— Set task —
Copy out all of the items below, substituting "screen navigation assistant" for every occurrence of "computer-use agent" and leaving everything else unchanged.

— Data to process —
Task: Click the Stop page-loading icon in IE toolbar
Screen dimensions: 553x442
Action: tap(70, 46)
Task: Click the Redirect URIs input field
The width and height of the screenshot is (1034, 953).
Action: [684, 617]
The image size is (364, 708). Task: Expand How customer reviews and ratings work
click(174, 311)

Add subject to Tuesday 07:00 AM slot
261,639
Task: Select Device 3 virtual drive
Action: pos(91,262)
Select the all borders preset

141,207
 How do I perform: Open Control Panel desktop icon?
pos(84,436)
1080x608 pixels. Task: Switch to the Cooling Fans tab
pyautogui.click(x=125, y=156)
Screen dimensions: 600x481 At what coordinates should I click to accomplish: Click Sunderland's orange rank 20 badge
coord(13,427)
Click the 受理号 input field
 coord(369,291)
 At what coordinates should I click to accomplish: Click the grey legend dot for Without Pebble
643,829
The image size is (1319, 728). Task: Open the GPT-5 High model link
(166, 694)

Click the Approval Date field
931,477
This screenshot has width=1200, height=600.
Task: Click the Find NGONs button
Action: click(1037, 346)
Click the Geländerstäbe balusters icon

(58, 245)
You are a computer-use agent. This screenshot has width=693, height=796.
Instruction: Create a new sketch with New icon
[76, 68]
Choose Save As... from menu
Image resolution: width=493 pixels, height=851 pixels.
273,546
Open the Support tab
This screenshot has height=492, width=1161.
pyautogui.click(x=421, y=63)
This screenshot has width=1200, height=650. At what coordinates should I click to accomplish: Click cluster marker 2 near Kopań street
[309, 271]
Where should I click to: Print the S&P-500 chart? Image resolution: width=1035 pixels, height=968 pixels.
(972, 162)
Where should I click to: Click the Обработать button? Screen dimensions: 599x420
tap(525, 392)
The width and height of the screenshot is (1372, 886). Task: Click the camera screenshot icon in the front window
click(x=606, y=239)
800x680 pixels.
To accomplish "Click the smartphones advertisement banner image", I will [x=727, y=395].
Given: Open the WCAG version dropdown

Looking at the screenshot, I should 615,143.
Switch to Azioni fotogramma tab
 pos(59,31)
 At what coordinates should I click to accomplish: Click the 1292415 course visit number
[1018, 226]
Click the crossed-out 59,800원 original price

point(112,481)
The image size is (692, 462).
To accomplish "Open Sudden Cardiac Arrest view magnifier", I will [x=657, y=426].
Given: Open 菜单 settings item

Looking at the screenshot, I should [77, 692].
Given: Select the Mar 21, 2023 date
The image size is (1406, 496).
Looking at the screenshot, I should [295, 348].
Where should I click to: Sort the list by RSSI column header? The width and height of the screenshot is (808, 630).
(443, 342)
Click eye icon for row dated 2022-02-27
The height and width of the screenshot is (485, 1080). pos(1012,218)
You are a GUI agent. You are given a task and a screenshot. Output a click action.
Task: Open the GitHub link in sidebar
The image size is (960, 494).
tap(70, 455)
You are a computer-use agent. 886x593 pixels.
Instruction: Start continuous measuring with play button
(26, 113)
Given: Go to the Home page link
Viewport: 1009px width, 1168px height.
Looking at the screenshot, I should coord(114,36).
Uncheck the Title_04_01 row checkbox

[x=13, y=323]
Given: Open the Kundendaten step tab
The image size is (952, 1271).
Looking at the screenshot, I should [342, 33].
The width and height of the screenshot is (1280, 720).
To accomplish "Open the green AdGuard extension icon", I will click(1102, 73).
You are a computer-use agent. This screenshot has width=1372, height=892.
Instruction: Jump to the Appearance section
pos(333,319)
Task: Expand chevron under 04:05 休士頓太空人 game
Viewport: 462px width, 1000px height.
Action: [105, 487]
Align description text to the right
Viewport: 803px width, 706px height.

— Expected output —
Task: Click the Stop page-loading icon in IE toolbar
Screen dimensions: 553x442
Action: tap(70, 46)
Task: Click the Redirect URIs input field
The width and height of the screenshot is (1034, 953).
Action: [684, 617]
The image size is (364, 708). Task: Expand How customer reviews and ratings work
click(174, 311)

Add subject to Tuesday 07:00 AM slot
261,639
Task: Select Device 3 virtual drive
Action: pos(91,262)
Select the all borders preset

141,207
 How do I perform: Open Control Panel desktop icon?
pos(84,436)
1080x608 pixels. Task: Switch to the Cooling Fans tab
pyautogui.click(x=125, y=156)
Screen dimensions: 600x481 At what coordinates should I click to accomplish: Click Sunderland's orange rank 20 badge
coord(13,427)
Click the 受理号 input field
 coord(369,291)
 At what coordinates should I click to accomplish: Click the grey legend dot for Without Pebble
643,829
The image size is (1319, 728). Task: Open the GPT-5 High model link
(166, 694)

Click the Approval Date field
931,477
This screenshot has width=1200, height=600.
Task: Click the Find NGONs button
Action: click(1037, 346)
Click the Geländerstäbe balusters icon

(58, 245)
You are a screen navigation assistant. This screenshot has width=693, height=796.
Instruction: Create a new sketch with New icon
[76, 68]
Choose Save As... from menu
Image resolution: width=493 pixels, height=851 pixels.
273,546
Open the Support tab
This screenshot has height=492, width=1161.
pyautogui.click(x=421, y=63)
This screenshot has width=1200, height=650. At what coordinates should I click to accomplish: Click cluster marker 2 near Kopań street
[309, 271]
Where should I click to: Print the S&P-500 chart? Image resolution: width=1035 pixels, height=968 pixels.
(972, 162)
Where should I click to: Click the Обработать button? Screen dimensions: 599x420
tap(525, 392)
The width and height of the screenshot is (1372, 886). Task: Click the camera screenshot icon in the front window
click(x=606, y=239)
800x680 pixels.
To accomplish "Click the smartphones advertisement banner image", I will [x=727, y=395].
Given: Open the WCAG version dropdown

Looking at the screenshot, I should 615,143.
Switch to Azioni fotogramma tab
 pos(59,31)
 At what coordinates should I click to accomplish: Click the 1292415 course visit number
[1018, 226]
Click the crossed-out 59,800원 original price

point(112,481)
The image size is (692, 462).
To accomplish "Open Sudden Cardiac Arrest view magnifier", I will [x=657, y=426].
Given: Open 菜单 settings item

Looking at the screenshot, I should [77, 692].
Given: Select the Mar 21, 2023 date
The image size is (1406, 496).
Looking at the screenshot, I should [295, 348].
Where should I click to: Sort the list by RSSI column header? The width and height of the screenshot is (808, 630).
(443, 342)
Click eye icon for row dated 2022-02-27
The height and width of the screenshot is (485, 1080). pos(1012,218)
You are a GUI agent. You are given a task and a screenshot. Output a click action.
Task: Open the GitHub link in sidebar
The image size is (960, 494).
tap(70, 455)
You are a screen navigation assistant. 886x593 pixels.
Instruction: Start continuous measuring with play button
(26, 113)
Given: Go to the Home page link
Viewport: 1009px width, 1168px height.
Looking at the screenshot, I should coord(114,36).
Uncheck the Title_04_01 row checkbox

[x=13, y=323]
Given: Open the Kundendaten step tab
The image size is (952, 1271).
Looking at the screenshot, I should [342, 33].
The width and height of the screenshot is (1280, 720).
To accomplish "Open the green AdGuard extension icon", I will click(1102, 73).
You are a screen navigation assistant. This screenshot has width=1372, height=892.
Instruction: Jump to the Appearance section
pos(333,319)
Task: Expand chevron under 04:05 休士頓太空人 game
Viewport: 462px width, 1000px height.
Action: [105, 487]
Align description text to the right
Viewport: 803px width, 706px height.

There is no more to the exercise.